The rest of the unit was humming along in its usual way, the bulky pieces of medical equipment with their lines and screens and alarms dwarfing the tiny babies over whom they kept guard. There were softening touches, though. A bright toy nestled in a humidicrib or a picture taped to the transparent sides. Cards and balloons. A wall of photos of their ‘graduates’—smiling toddlers who couldn’t possibly have ever been so small.
‘How was the pregnancy, Mrs Thornton?’
The mother nodded, understanding the intention behind the question. She was an intelligent woman. ‘It was trouble-free.’ She was standing, too, and rubbed her lower stomach as she spoke. She still seemed fairly sore and stiff after a powerful labour that had been abruptly ended by the emergency Caesar. ‘We were in Japan for the first half of it, though, if that makes any difference.’
‘Wow, Japan. That must have been interesting!’ Tammy said sincerely. She’d been as far as New Zealand, on her honeymoon ten years ago, but that was about it. ‘And not easy, with five kids.’
‘It’s a fascinating country. There was a lot to love, and a lot to adjust to, especially with the kids, as you say.’
‘What were you doing there?’
‘Alan—my husband—had a sabbatical. Someone organised a terrific house for us, out in the countryside. He commuted into the city. When we discovered I was pregnant again, we found a doctor who spoke English, but I found him difficult to understand. And I don’t think he understood me much either.’
‘Was the prenatal care similar to what we have here?’
‘Mostly. As I said, it was an easy pregnancy. I only saw the doctor three times, I think, for routine checks, then we came back here when I was at about five months. I did have an ultrasound there.’
‘At eighteen weeks, like we do here?’
‘Yes, just under.’ Mrs Thornton frowned. ‘Actually, I guess it was more like fifteen weeks, if Dr Lutze was right that Cameron was at thirty-four weeks when he was born, not thirty-six weeks, like we thought. I should change his nappy,’ she added.
She looked tired and uncomfortable, and Tammy found herself offering to do the change, even though she usually breathed a sigh of relief whenever a parent’s help lightened the workload.
‘Thanks,’ Mrs Thornton said. She sat down, and confessed, ‘I skipped the postnatal exercise class this morning. I’m slack!’
‘You know all too well what’s waiting for you at home.’ Tammy grinned. ‘I have five kids myself.’ She was working as she spoke, deftly untaping the sides of the nappy, gently lifting the little legs and bottom.

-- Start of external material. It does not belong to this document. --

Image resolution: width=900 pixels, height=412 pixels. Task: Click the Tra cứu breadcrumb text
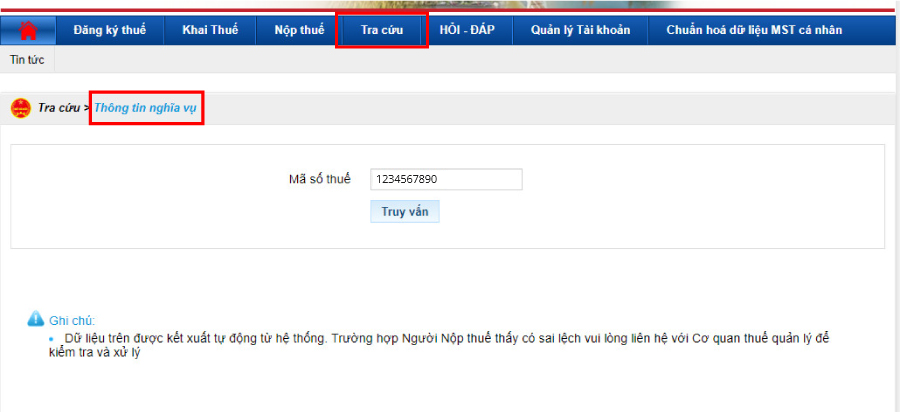click(x=59, y=108)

‘Then you understand!’ Mrs Thornton said with feeling.
The nappy felt very light. You became pretty skilled at estimating urinary output by the weight in your hand. Dry, versus slightly wet, versus nicely soaked. This one felt dry.
‘When did you last change him?’ she asked his mother.
‘Oh, it would be a couple of hours ago. What’s the time now?’
‘Almost seven-thirty.’
‘That late! In that case, it’s about four hours since I changed him.’
‘Was he very wet then?’
‘The nurse weighed the nappy. Just a few mils, she said. I think she wrote it down.’ She didn’t ask if the low output could be a problem, but Tammy could see she’d gone on the alert.
‘Let’s get you into a new one, little man,’ she murmured to the baby, wondering if this could be the source of Mrs Thornton’s nebulous worry. He shouldn’t be dehydrated. There was no obvious distension in his lower abdomen. And newborns often didn’t pee very much at first.